» **Problem description**
Using the interview on AI governance at Atlantic Health System, say yes or no to each statement and quote the words from the interview that decide it: (a) For third-party integrations, Atlantic focuses on how the model was trained. (b) Atlantic began by formalizing a standardized intake and evaluation process for AI vendors. (c) Atlantic is moving from a problem-first mindset to a technology-first mindset.
--- Passage for review Enclosed Below ---
Building an AI Governance Strategy with Mila Orlovsky of Atlantic Health System
This is part of our executive insights series where Elion CEO Bobby Guelich speaks with healthcare leaders about their tech priorities and learnings. For more, become a member and sign up for our email list.
Role: Digital Outcomes and Emerging Technologies Manager
Organization: Atlantic Health System
Can you share a bit about your role at Atlantic Health System?
My focus at Atlantic is on creating the frameworks, methodologies, and governance needed to manage our AI portfolio. In other words, I am developing how we evaluate emerging technologies, monitor performance, and measure the impact of AI across the organization.
How would you describe the current state of AI governance at Atlantic and the approach you’re taking?
Like many health systems, Atlantic has historically explored AI solutions with a strong innovation mindset, often driven by promising vendor capabilities. As we mature in this space, we’re working to evolve from a technology-first to a problem-first mindset, starting with clearly defined clinical or operational challenges, and then identifying solutions that best address those needs.
My role is to help build a more structured and strategic approach to AI adoption, as well as to help surface the impact that AI capabilities contribute to the organization. That includes defining evaluation criteria, establishing success metrics upfront, and creating a centralized governance framework to ensure safe and measurable implementation. We’re also focused on identifying risks early and embedding monitoring practices to ensure long-term performance and alignment with organizational goals.
What have been your initial focus areas?
We began by formalizing a standardized intake and evaluation process for AI vendors, with a focus on real-world performance, risk assessment, and implementation readiness. In parallel, I’ve been mapping our existing AI capabilities to create a system-wide view of current use cases and ensure alignment with strategic priorities.
As we continue to evolve our governance approach, we’re enhancing the evaluation framework to include areas like monitoring, auditing, model operations, and ROI measurement, so that we can ensure our AI implementations are delivering measurable, sustainable impact.
What challenges have you run into when evaluating vendor technologies?
Evaluating AI tools requires both a technical and operational lens, and one consistent challenge is achieving the level of transparency needed to make informed decisions, particularly with solutions that are implementing foundation models. Vendors often present information in a high-level or sales-oriented manner, which can make it difficult to assess critical details such as how a model was trained or customized for a specific use case or cohort.
We approach evaluations differently depending on whether the algorithm was built in-house or incorporates third-party or foundation models. For in-house models, we want to understand how the model was trained, how representative it is of our patient/user population, and how the model was validated. For third-party integrations, we focus on how the model is monitored over time, how accuracy is maintained, and what governance practices the vendor follows.
We encourage vendors to view transparency as a long-term investment and help us set the right expectations with our business or clinical stakeholders. Not disclosing risks may help close a deal, but if the solution is not creating a seamless user experience, underperforms, or breaks trust with users, it won’t be adopted by them and eventually will be dropped.
On our side, we also work with the clinical and operational stakeholders to help them set a more realistic state of mind in terms of what AI can and cannot do, and how we can measure the product impact.
What advice would you give to others building an AI governance strategy in a health system?
--- End of Enclosed Passage for review ---
--- Information provided Enclosed Below ---
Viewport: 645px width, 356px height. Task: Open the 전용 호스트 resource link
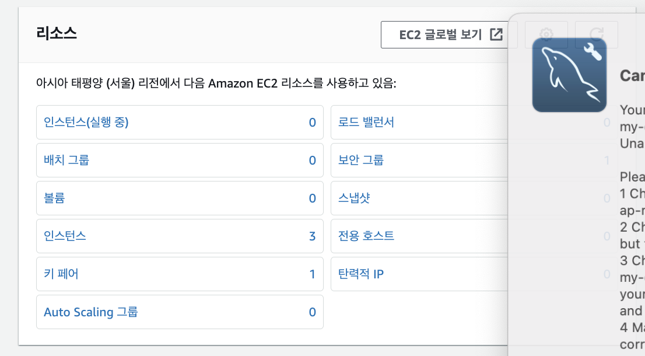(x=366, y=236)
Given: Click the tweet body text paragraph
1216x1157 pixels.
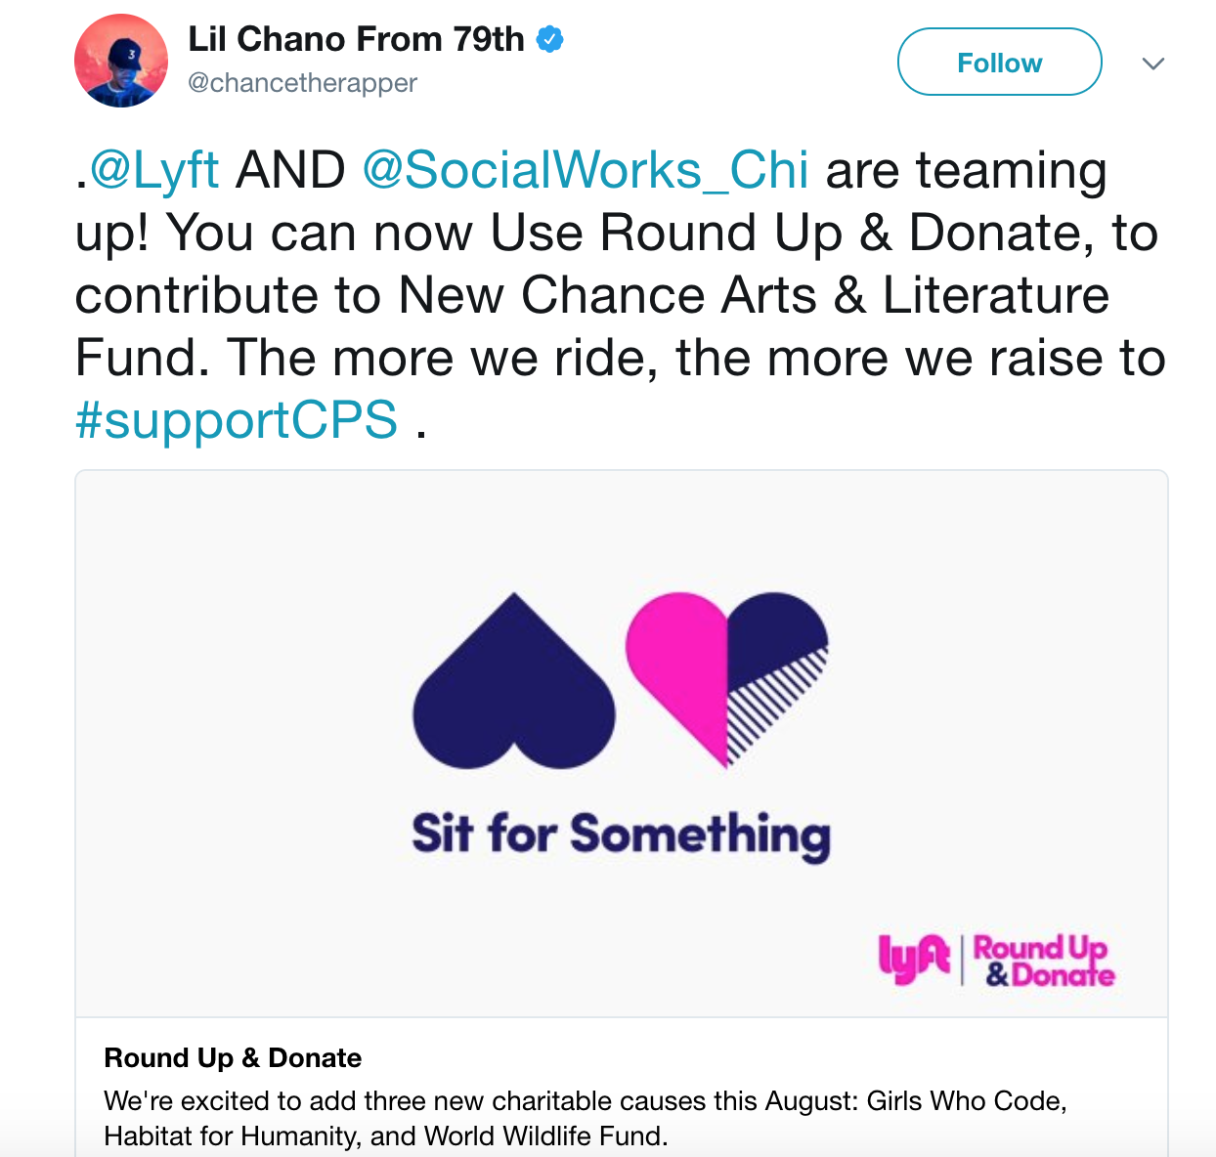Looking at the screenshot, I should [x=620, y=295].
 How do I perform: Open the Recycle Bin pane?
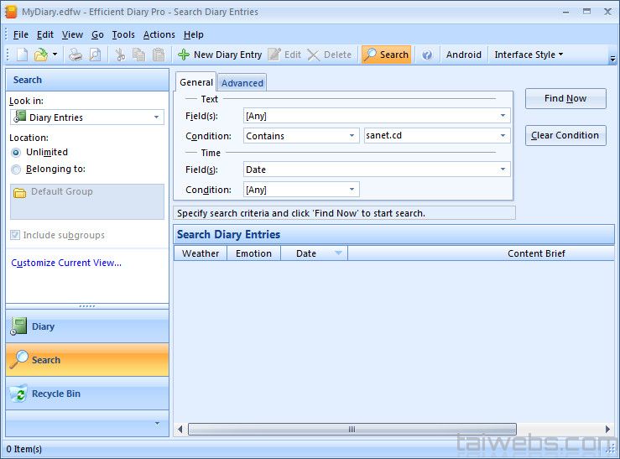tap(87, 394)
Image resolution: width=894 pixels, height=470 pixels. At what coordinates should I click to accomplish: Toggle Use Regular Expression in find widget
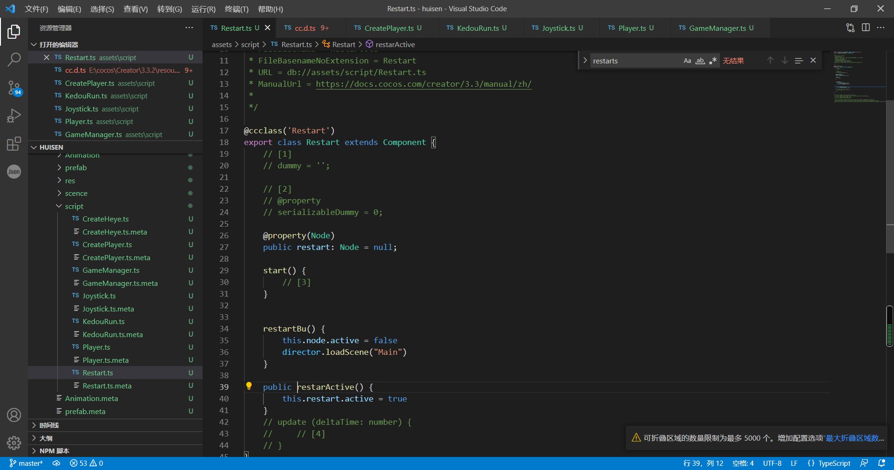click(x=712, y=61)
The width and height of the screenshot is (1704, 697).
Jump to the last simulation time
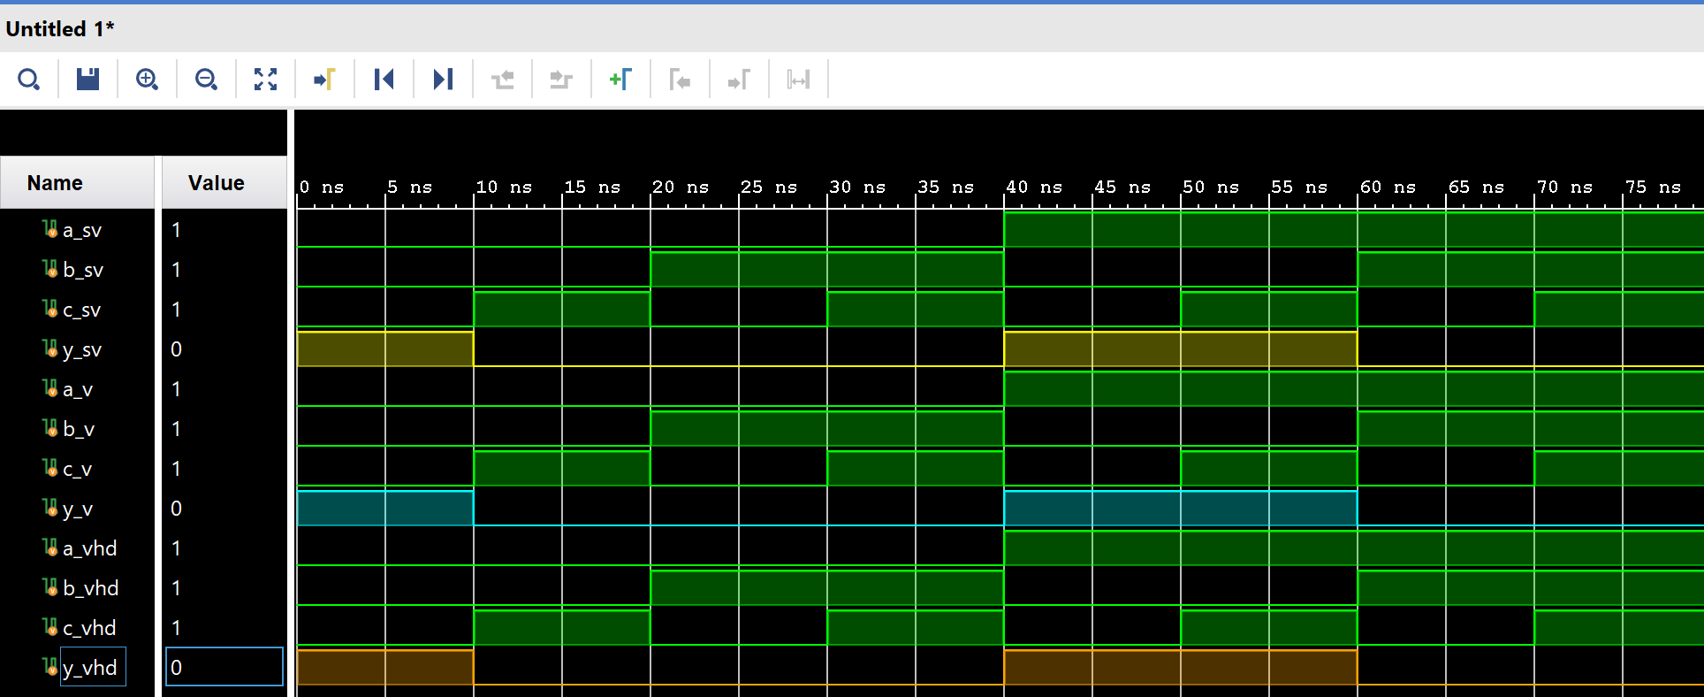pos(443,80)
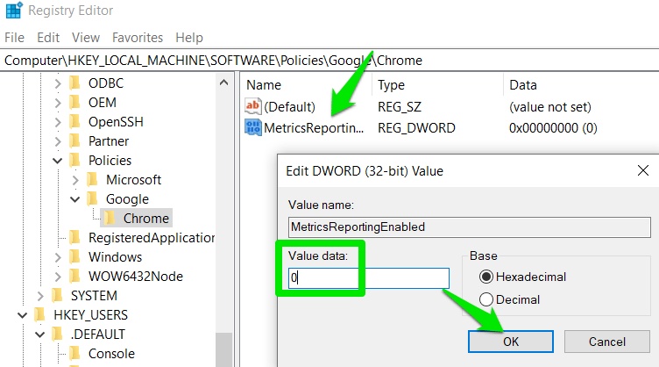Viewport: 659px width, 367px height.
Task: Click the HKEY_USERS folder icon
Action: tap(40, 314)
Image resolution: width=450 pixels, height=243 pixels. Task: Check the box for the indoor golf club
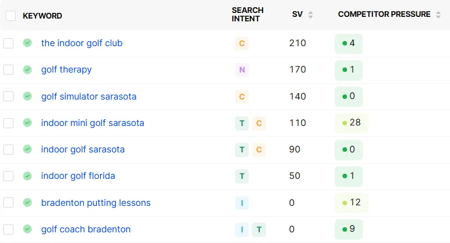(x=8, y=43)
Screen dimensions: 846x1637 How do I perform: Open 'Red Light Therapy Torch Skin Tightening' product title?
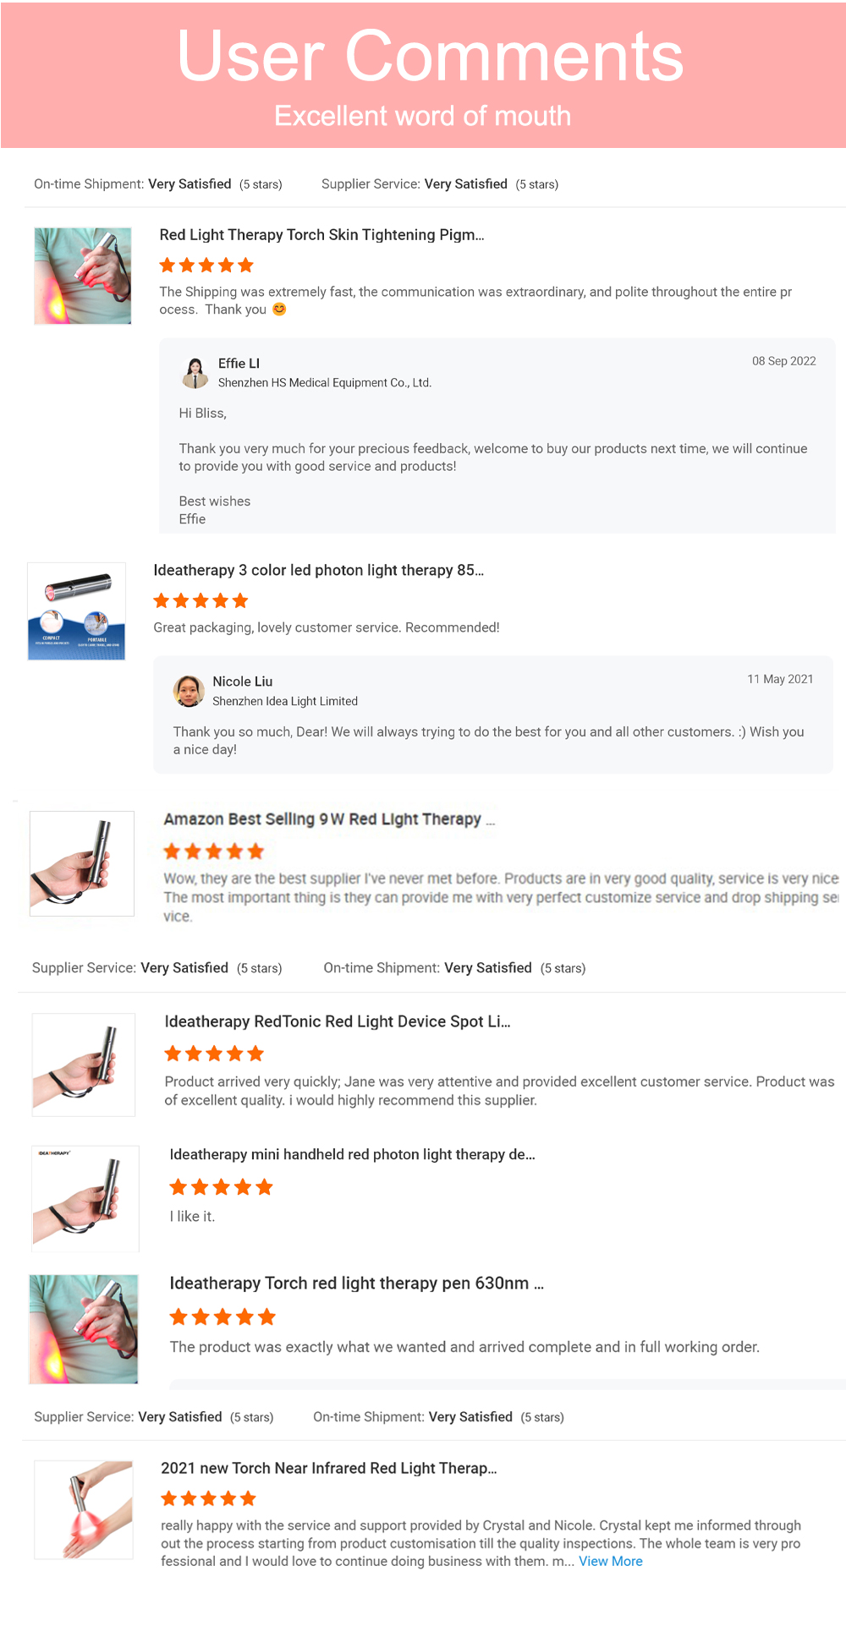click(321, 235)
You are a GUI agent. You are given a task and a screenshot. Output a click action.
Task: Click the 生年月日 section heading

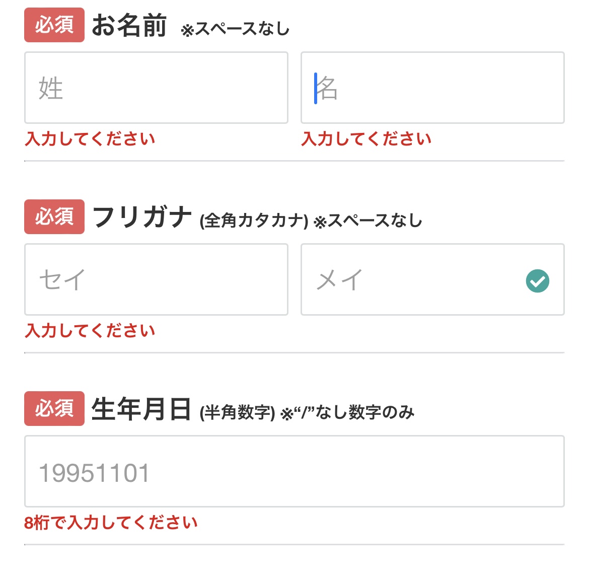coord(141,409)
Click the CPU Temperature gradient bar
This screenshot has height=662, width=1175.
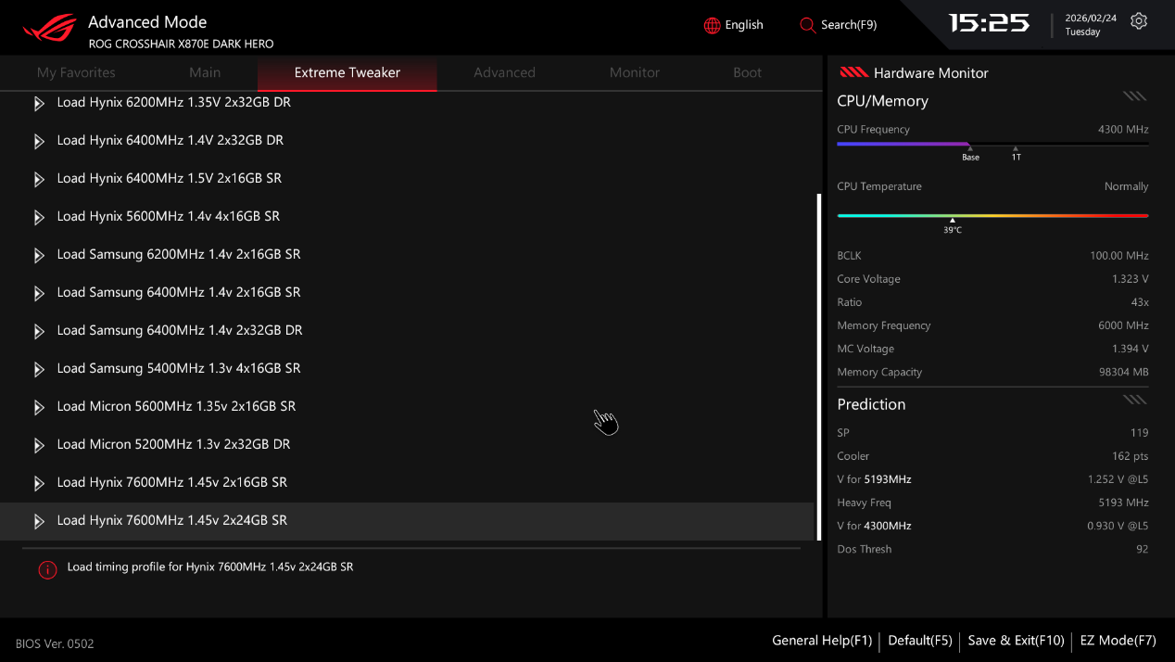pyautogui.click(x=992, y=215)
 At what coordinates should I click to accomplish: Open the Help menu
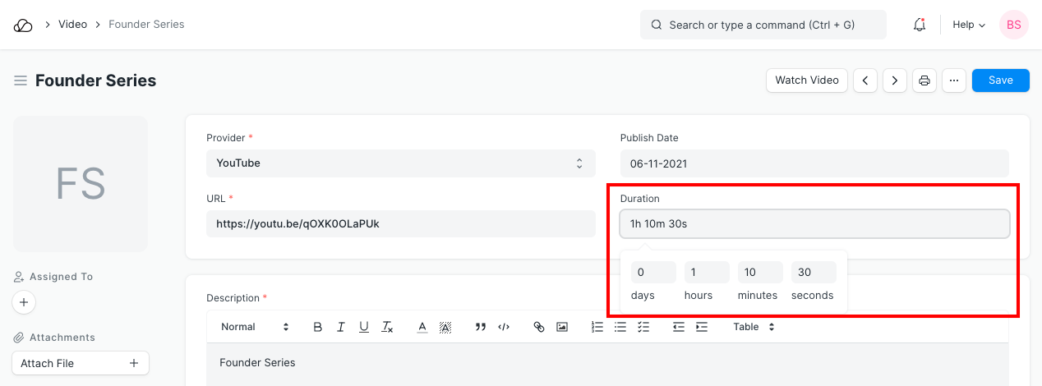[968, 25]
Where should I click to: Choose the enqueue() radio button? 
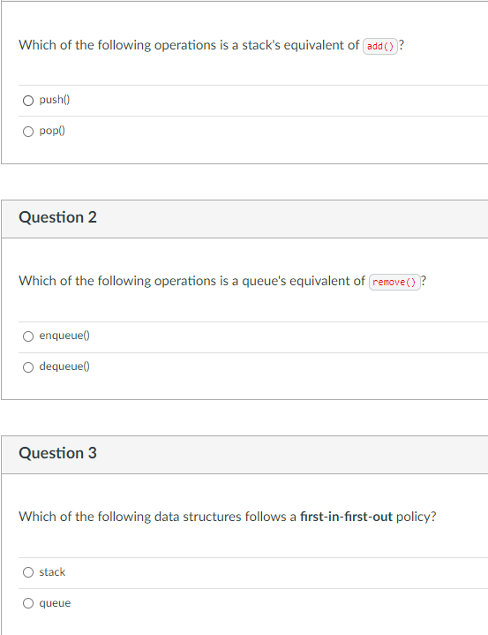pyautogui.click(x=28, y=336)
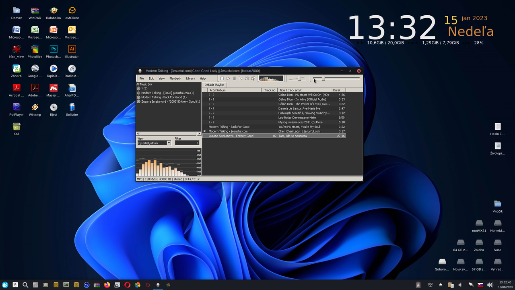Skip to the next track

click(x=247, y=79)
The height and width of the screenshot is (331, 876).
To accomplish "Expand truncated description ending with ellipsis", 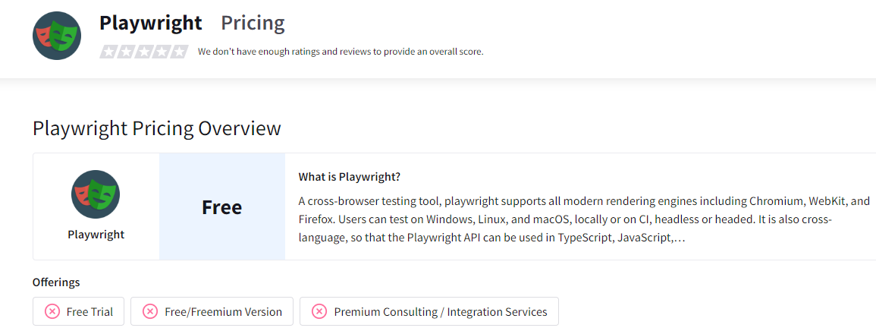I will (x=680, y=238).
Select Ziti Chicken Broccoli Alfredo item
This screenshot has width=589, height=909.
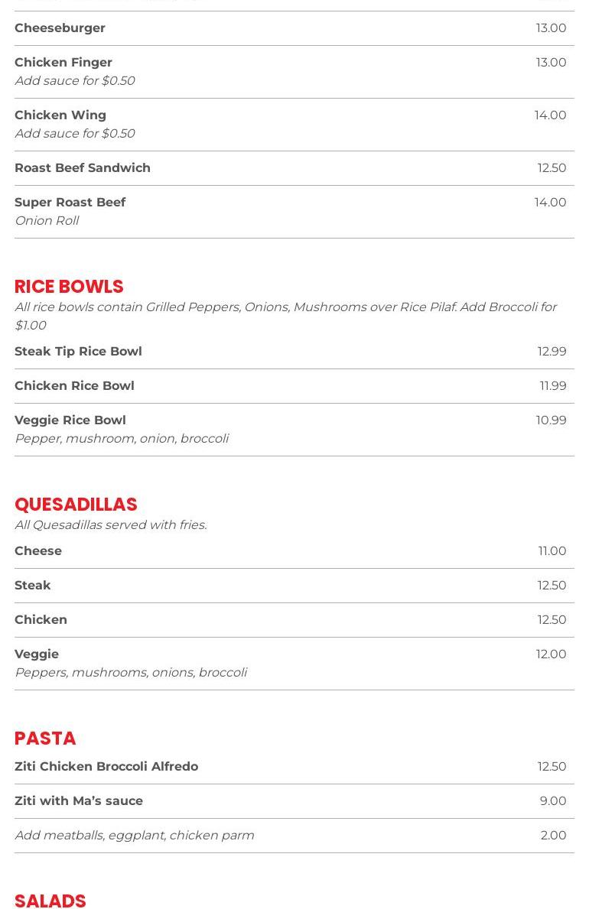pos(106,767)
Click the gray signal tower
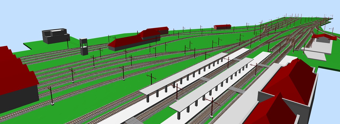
--- End of Enclosed Information provided ---
» **Result of this task**
(a) No: "For third-party integrations, we focus on how the model is monitored over time, how accuracy is maintained, and what governance practices the vendor follows."
(b) Yes: "We began by formalizing a standardized intake and evaluation process for AI vendors"
(c) No: "we’re working to evolve from a technology-first to a problem-first mindset"